The story gives insight as to royal life during the time period. Its unabashed views of the lifestyle of Genji, and those around him, do not spare the reader of the downsides of royal life. In fact, much of what is portrayed in the book could be considered scandalous in nature, given the positions of importance many of the characters in the book have in Japanese society of that time period.
What strikes me as fascinating with this book is the obvious parallels to the life and human nature of those who live in today's world. The real life drama and adventure presented in this novel is compelling, if not somewhat scandalous. It is an absolutely compelling read, considering the time period it was written in, and it provides a fascinating look into the formality of royal life of the time period. The details are immaculate, and the romanticism of the era, even if somewhat misguided, are enough to make the most stoic reader feel the emotions of the characters in the book.
The many references to poetry, music, and writing styles are reminiscent of the way Japan imported much of its early style and influence from the Chinese and Koreans. Reading this book is like reading a history novel, but from the standpoint of being part of history.

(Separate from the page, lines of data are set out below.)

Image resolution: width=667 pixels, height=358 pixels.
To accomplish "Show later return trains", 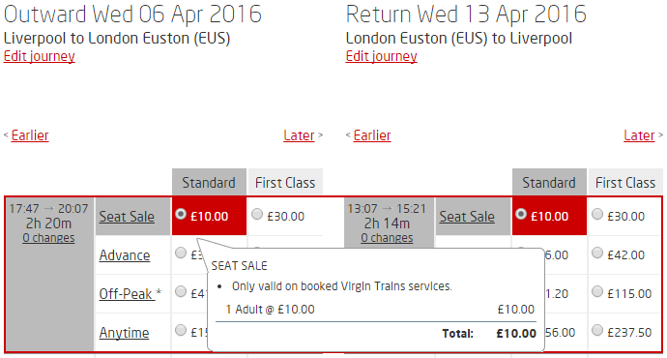I will point(639,135).
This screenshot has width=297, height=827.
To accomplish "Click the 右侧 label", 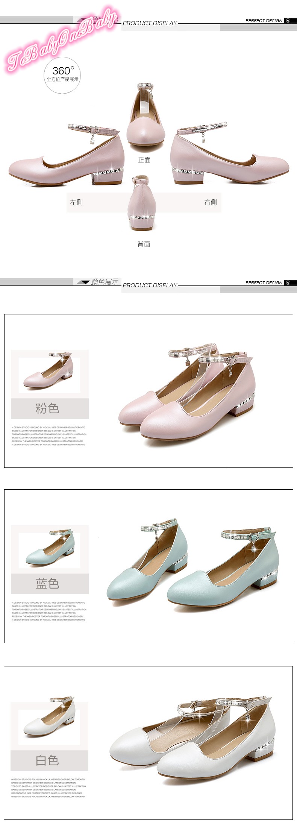I will pos(211,202).
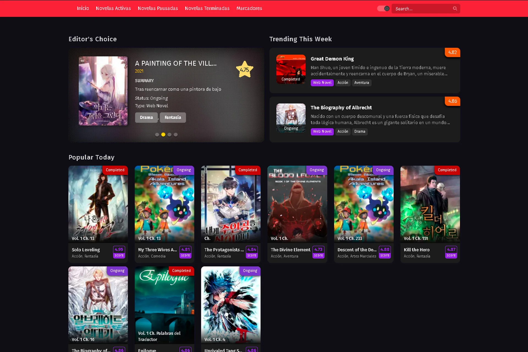Click the 4.75 star rating badge

coord(244,70)
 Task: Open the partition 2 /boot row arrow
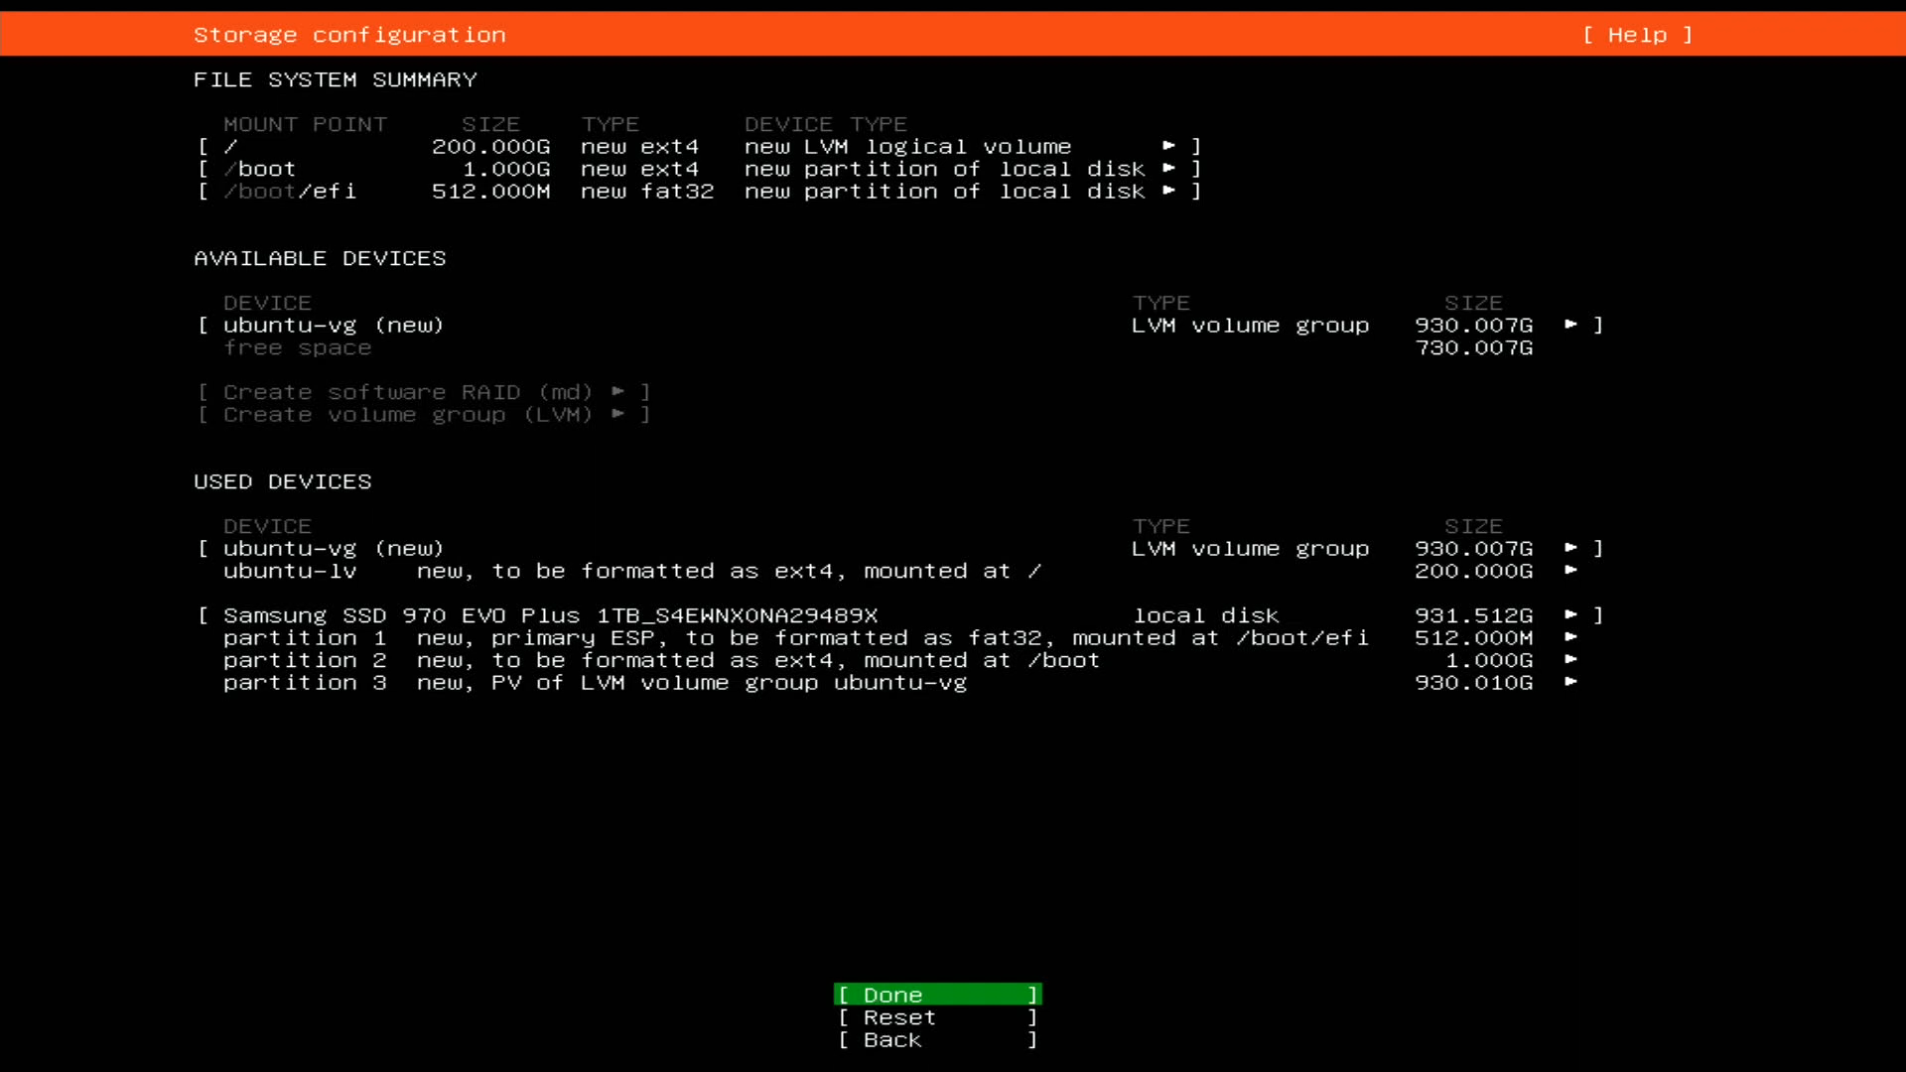pos(1570,660)
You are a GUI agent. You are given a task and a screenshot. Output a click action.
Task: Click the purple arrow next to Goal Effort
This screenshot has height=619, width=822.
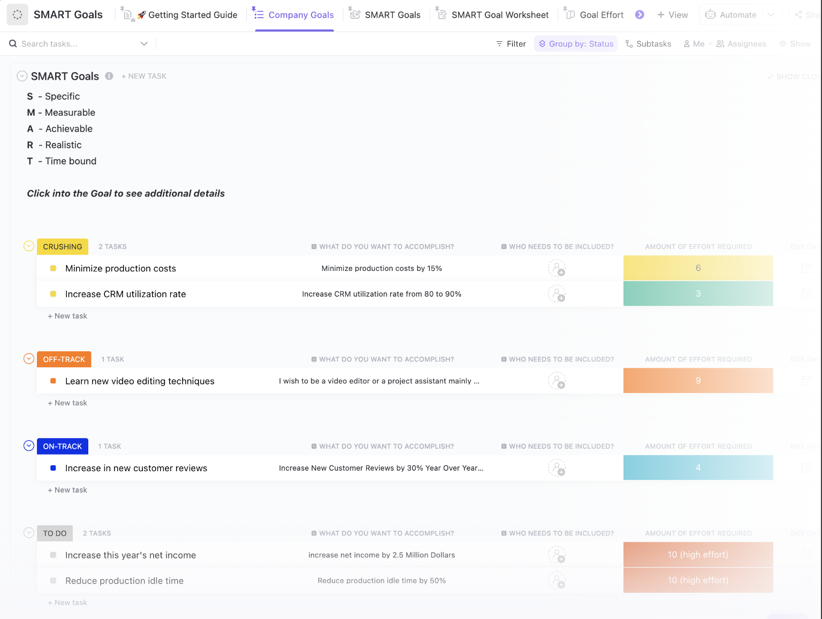640,15
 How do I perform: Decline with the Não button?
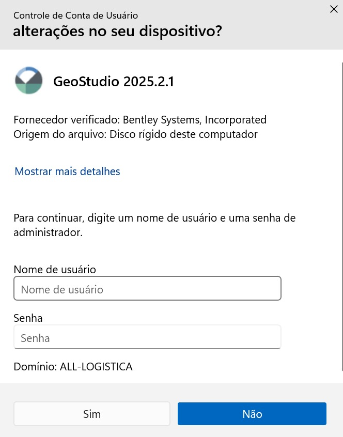click(x=252, y=414)
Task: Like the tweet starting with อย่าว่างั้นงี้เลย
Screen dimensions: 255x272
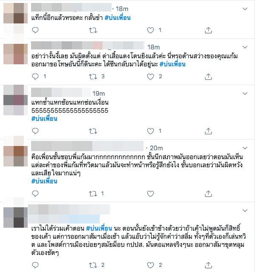Action: [150, 77]
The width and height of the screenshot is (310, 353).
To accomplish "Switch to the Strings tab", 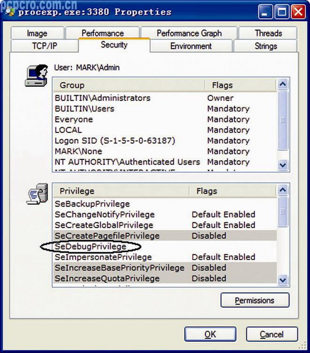I will tap(265, 46).
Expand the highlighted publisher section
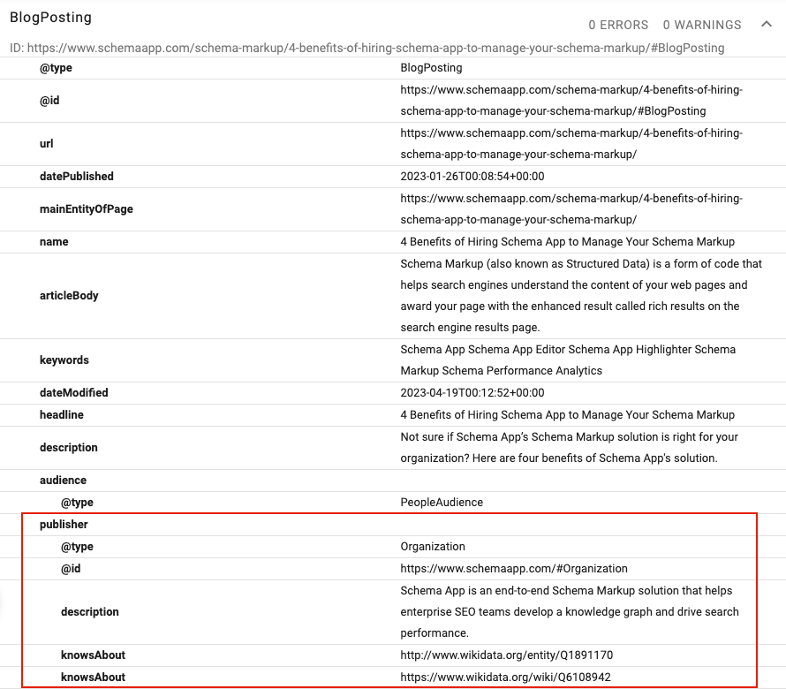 coord(63,524)
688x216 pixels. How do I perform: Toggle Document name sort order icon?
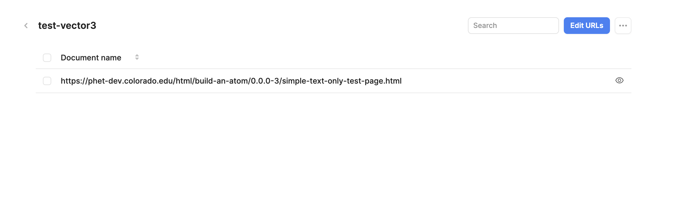[x=137, y=57]
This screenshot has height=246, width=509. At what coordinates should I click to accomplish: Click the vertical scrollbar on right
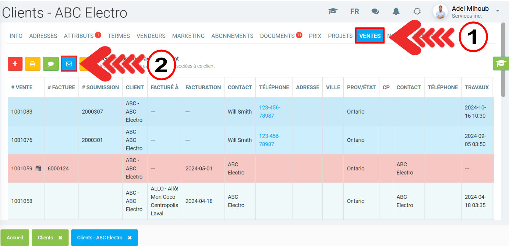(x=503, y=59)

It is an excellent supplement to college level history classes, which is how I came to read it myself.
This book by far stands on its own when compared to other novels, if not for the quality of the content, then simply for consideration of the time period it was written in. The sheer detail and manner of writing are second to none, and rivals the quality of the product of today's writers. I would definitely recommend it to others, and I would absolutely without hesitation rate this as one of the better novels I have read.
ps: I did enjoy the notes, but anyone wishing to understand the background would do well to read Ivan Morris' World of the Shining Prince.